Verse 12 tells us that Jeremiah gave Baruch what we would call an envelope containing the two deeds. Thus the well-respected Baruch, whose lineage is given, was like Jeremiah’s secretary and treasurer. Evidently, too, he was a person of influence who backed up the prophet. Baruch was given the original deed (and the copy) in the sight of Hanameel and in the presence of the witnesses who had signed it and also of the Jews who sat in the prison courtyard. Zedekiah did not like Jeremiah, yet he permitted this transaction. The king was not taking any chances just in case there was something of substance going on here, so at this time, he treated Jeremiah quite well as a prisoner. (Earlier, however, Jeremiah was at the bottom of a cistern, in mire and water, until the eunuch pulled him out.)

Jer. 32:13 And I charged Baruch before them, saying,

Jer. 32:14 Thus saith the LORD of hosts, the God of Israel; Take these evidences, this evidence of the purchase, both which is sealed, and this evidence which is open; and put them in an earthen vessel, that they may continue many days.

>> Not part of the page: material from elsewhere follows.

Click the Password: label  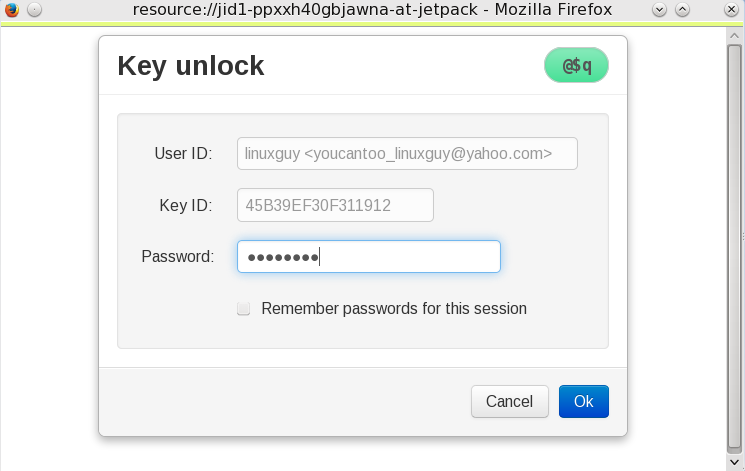(178, 257)
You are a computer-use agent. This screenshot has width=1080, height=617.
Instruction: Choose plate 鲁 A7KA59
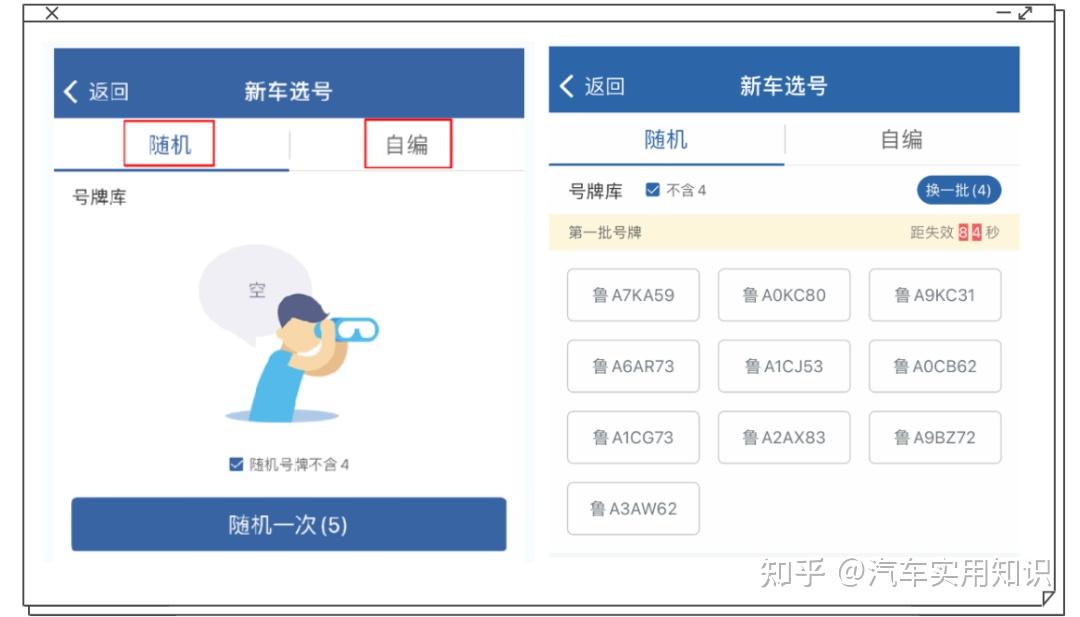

Jer. 32:15 For thus saith the LORD of hosts, the God of Israel; Houses and fields and vineyards shall be possessed again in this land.

Verses 13-15 tell what God’s purpose was. The deed was made out in duplicate. The official notarized, sealed deed, as well as the open one, was put in an earthen vessel to be hidden by Baruch. But why were there two deeds? One reason was to have two witnesses—the land purchase was confirmed and reaffirmed. Another reason was for the dramatic effect that will occur when the deeds are found in the Kingdom. The deeds will no doubt be found because the account states explicitly that they were put in an earthen vessel so that they would “continue many days,” suggesting the deeds were recorded for posterity.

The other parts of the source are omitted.